Suppose a policyholder pays ₹1,00,000 annually as a premium. After covering insurance charges and the mortality charges, a portion is invested in selected funds within the policy. If the investment funds perform well over time, the policy's cash value may grow. However, if markets decline, the value may also reduce accordingly.
 

Because of this structure, variable life policies often appeal to individuals exploring insurance options and long-term investment plans that align with broader financial goals.

 

Key Components and Features of a Variable Life Insurance Policy
 

A variable life insurance plan typically includes three core components that shape how the policy functions.
 

Death Benefit
 

The death benefit is the primary protection element. If the insured person passes away during the policy term, the nominated beneficiaries receive the higher of the sum assured or the fund value (depending on the specific policy type). This ensures that the financial protection objective of a life insurance plan remains intact.
 

Cash Value
 

Cash value refers to the investment portion that builds within the policy over time. Since it is linked to market-based funds, the value can increase or decrease depending on market movements.
 

Investment Accounts
 

These accounts allow policyholders to allocate their premiums across different investment funds. Through these allocations, the policyholder indirectly participates in financial markets.
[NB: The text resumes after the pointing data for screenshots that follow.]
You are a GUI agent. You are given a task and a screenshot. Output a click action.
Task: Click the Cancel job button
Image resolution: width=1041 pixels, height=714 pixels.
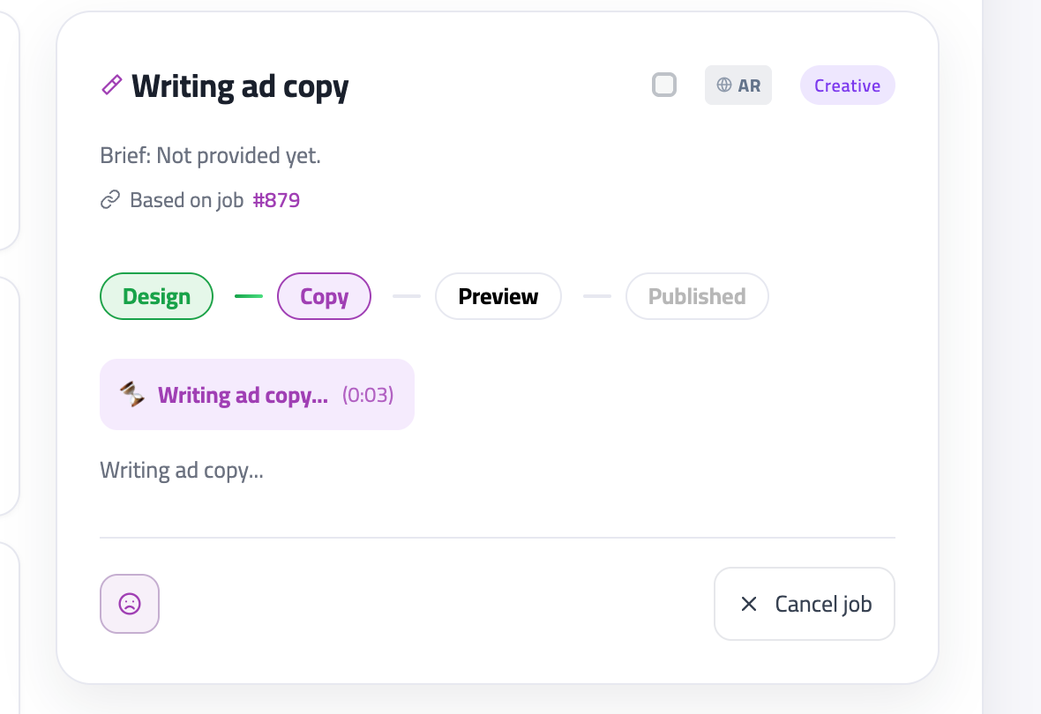(804, 604)
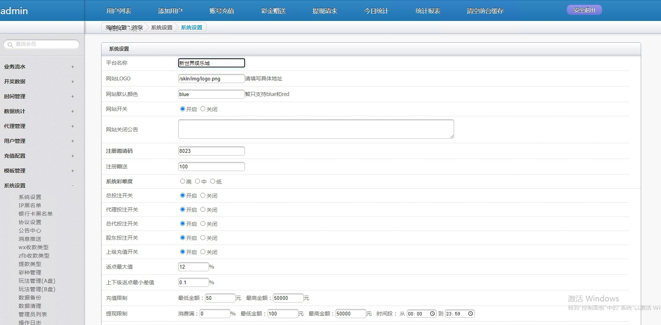Collapse the 系统设置 sidebar section

pos(73,186)
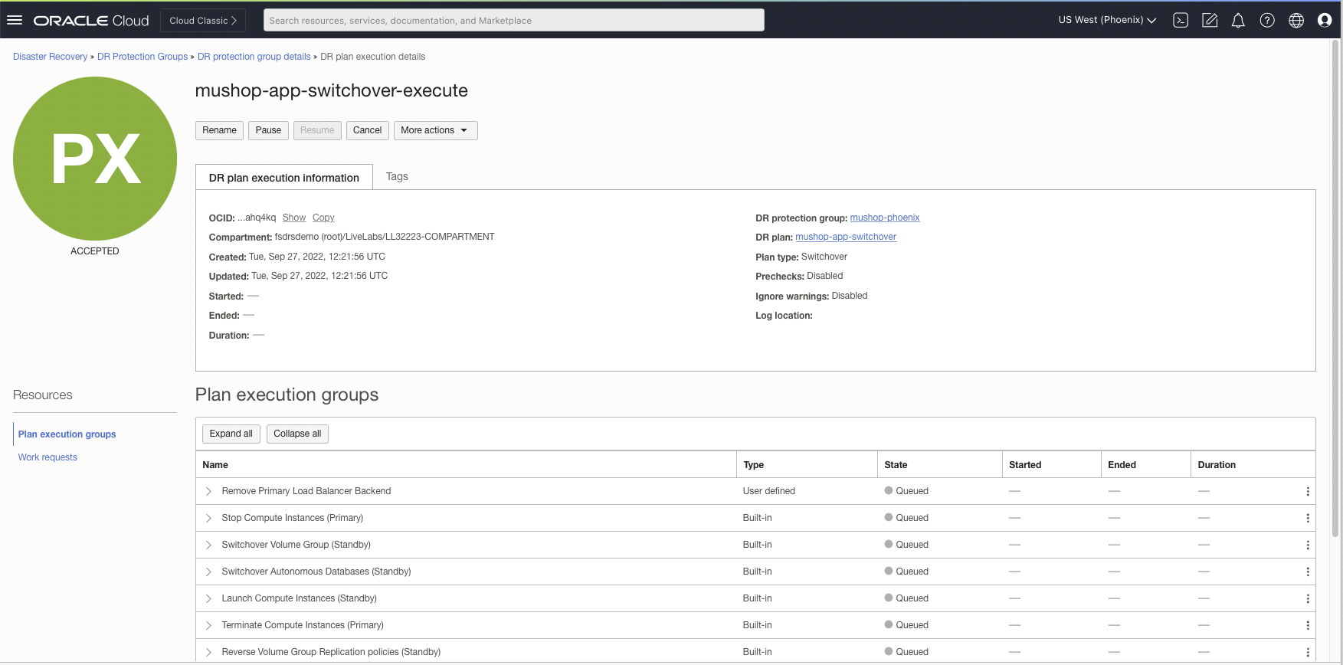
Task: Focus the search resources input field
Action: 513,21

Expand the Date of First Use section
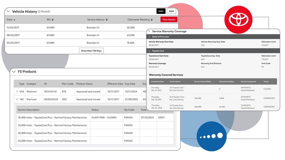pos(149,37)
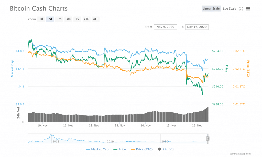Open the chart hamburger menu
This screenshot has width=262, height=157.
(248, 9)
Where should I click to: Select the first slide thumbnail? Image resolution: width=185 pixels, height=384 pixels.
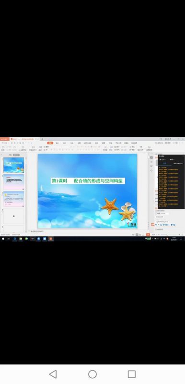(x=14, y=165)
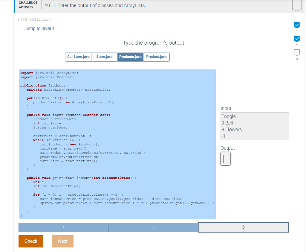Select part 3 in the progress bar
Image resolution: width=306 pixels, height=252 pixels.
pos(243,227)
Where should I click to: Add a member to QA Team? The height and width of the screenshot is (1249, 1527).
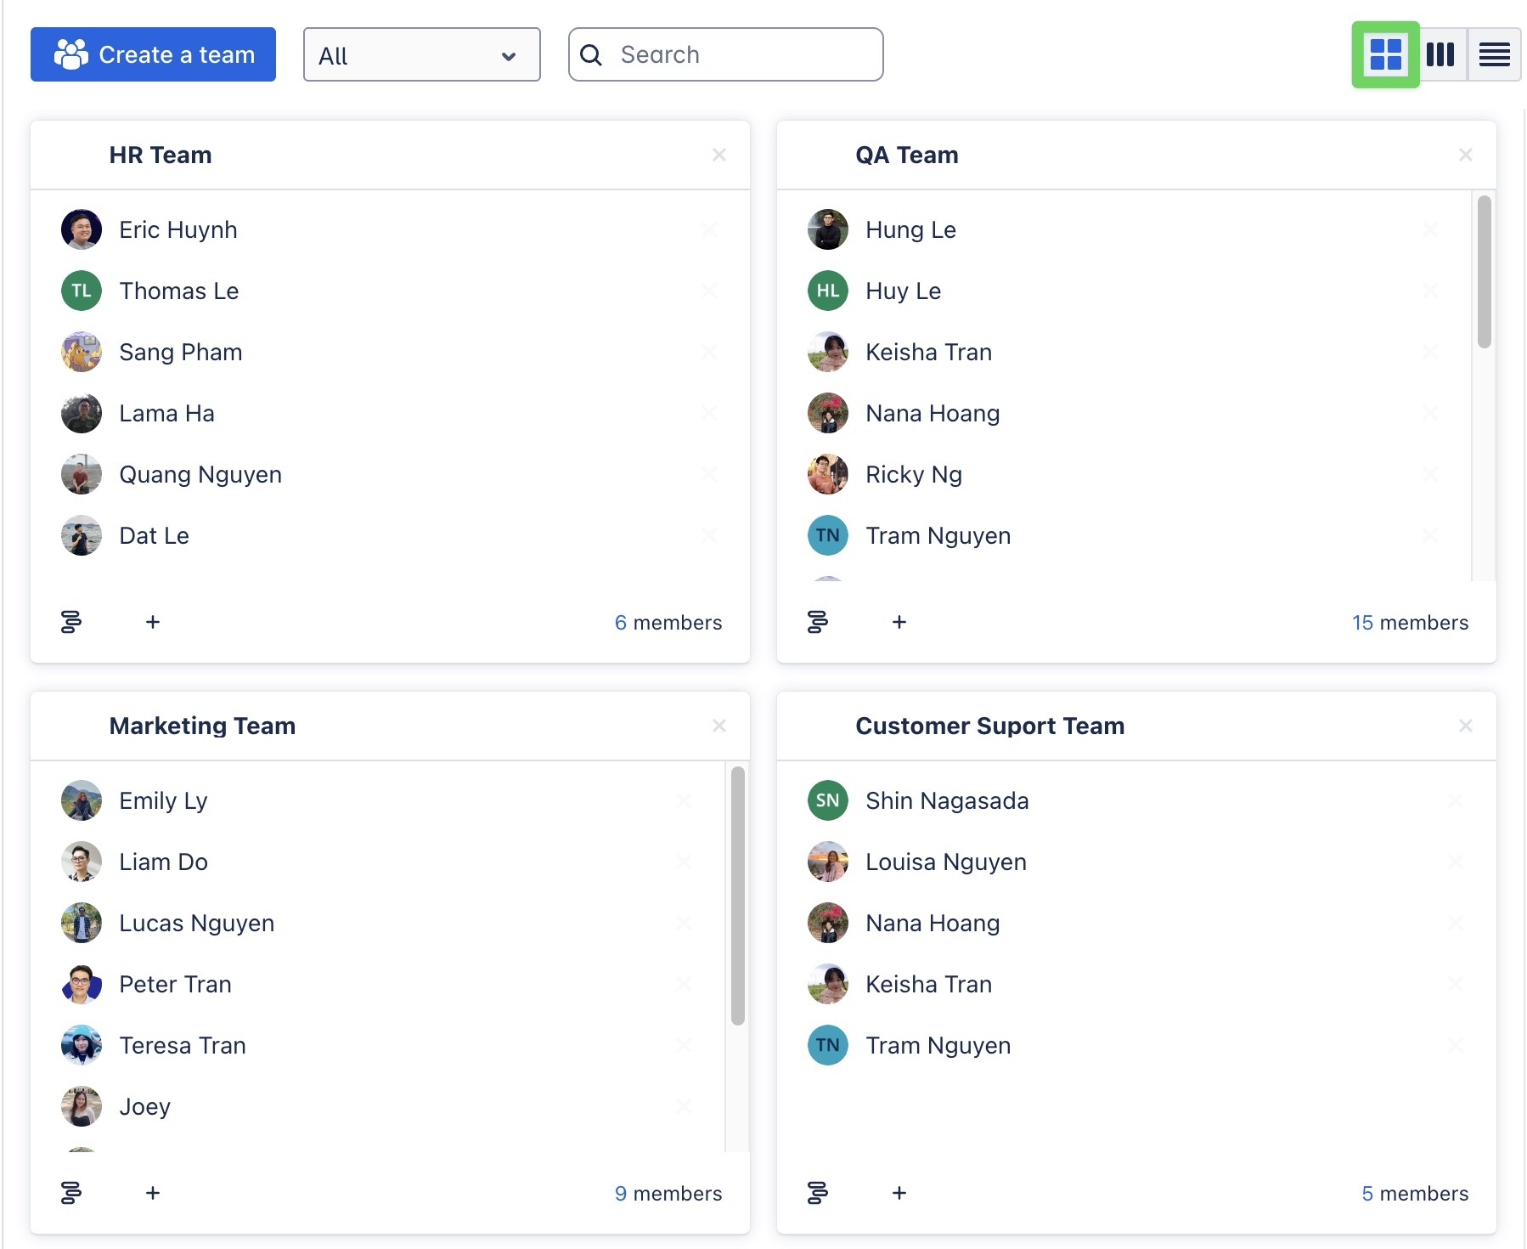(899, 622)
Understanding how each investment option works helps in managing the policy more effectively.
 

Types of Variable Life Insurance
 

Different types of variable life policies may exist depending on the risk comfort, how the investment component is structured, and how much flexibility the policyholder receives.
 

  • One type of policy offers relatively fixed investment options with limited switching flexibility.
     
  • Some plans provide greater control, allowing policyholders to move funds between equity-oriented and debt-oriented investments as financial goals evolve.
     
  • In certain structures in which the investment component resembles a market-linked insurance arrangement or a ULIP, the premium allocation is directed towards multiple funds.
     

The level of flexibility, fund options, and policy charges may vary depending on the product design.

 

Benefits of Variable Life Insurance
 

One of the main advantages of variable life insurance lies in its ability to combine protection with potential investment growth.
 

  • It allows policyholders to maintain life cover while simultaneously participating in market-linked investments. For individuals who prefer integrating insurance with wealth creation, this structure can be appealing.
     
  • The policy offers a degree of flexibility in choosing investment funds. Depending on the policy design, individuals may allocate their premiums to different funds based on their risk appetite.
     
  • The investment component creates an opportunity for long-term wealth accumulation. Over extended periods, market-linked investments may help build a meaningful cash value within the policy.
     
  • Policyholders continue to receive life protection throughout the term, similar to other forms of insurance, such as a term insurance plan, although the structure and benefits differ significantly.

     

Risks Associated with Variable Life Insurance
 

While the potential for growth is attractive, it is equally important to recognise the risks associated with this type of policy.
 

The most notable risk comes from market volatility. Because the investment component is linked to financial markets, the policy's cash value can fluctuate. Poor market performance may reduce the accumulated value within the policy.
 

Another consideration is the complexity involved in managing the policy. Since investment allocations may influence long-term outcomes, policyholders often need to review fund choices periodically.
 

Also, policies may include various charges such as fund management fees, insurance charges, and administrative costs. These charges can influence overall returns over time.

 

Conclusion
 

A variable life insurance plan allows policyholders to maintain insurance coverage while building a cash value that responds to market performance. For individuals exploring insurance options with an investment element, evaluating both the potential benefits and associated risks is essential.